La charla se detiene en el post covid, que para Risco se entiende como tres fases. La resaca inicial, la gran resignación con cambios de empleo y búsqueda de sentido, y el momento actual, cuando las empresas deciden qué modelo de trabajo quieren. Aquí dispara una frase que se queda. No es que las nuevas generaciones no sepan lo que quieren. Es que hay empresas que no saben lo que quieren.
Luego entra el gran debate del empleo en España. Cómo casar la necesidad de contratar con un sistema educativo que no acompasa. Risco identifica tres factores. Un país que cambia legislación educativa cada cuatro años, la inflexibilidad y complejidad del sistema, y empresas que a veces piden perfiles que no existen. Su propuesta es pragmática. Las empresas deben asumirse como un puente de continuidad formativa, porque nadie sale “cien por cien listo” y el mundo cambia demasiado rápido.
Con la inteligencia artificial, Risco rompe el alarmismo fácil.
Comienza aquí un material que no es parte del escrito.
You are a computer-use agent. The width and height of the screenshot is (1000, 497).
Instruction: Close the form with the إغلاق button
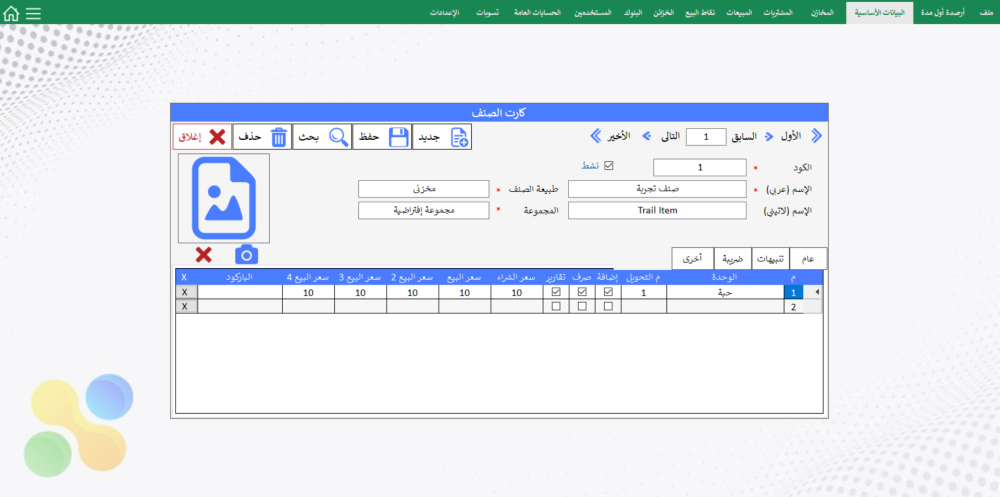coord(202,137)
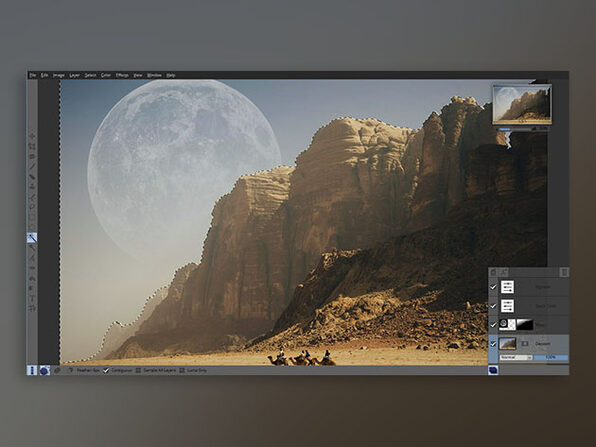Enable the Sample All Layers checkbox

[138, 370]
Dice que en su caso van a contratar más, no menos, porque la IA obliga a saber de más cosas, vender más valor y formar mejor a la gente. Pero también enfría el hype. Casos de uso reales, todavía pocos. Primero toca acostumbrarse, después ampliar el foco.
El cierre va a reputación, propósito y conciliación. Para Risco, reputación no es hacerlo todo perfecto, es tener claro qué quieres hacer, comunicarlo y ser coherente. El propósito de EY, lo dice tal cual, es ayudar a los clientes dentro de un marco ético. Y cuando hablan de “EY Family”, explica que nació en el covid, cuando entendieron que había que estar cerca de la gente, de su casa y de su vida real, no solo del empleado en su puesto. Conciliar, admite, no se logra igual para 6.000 personas, pero sí se puede conseguir para la gran mayoría si la organización pone medios y no vende humo.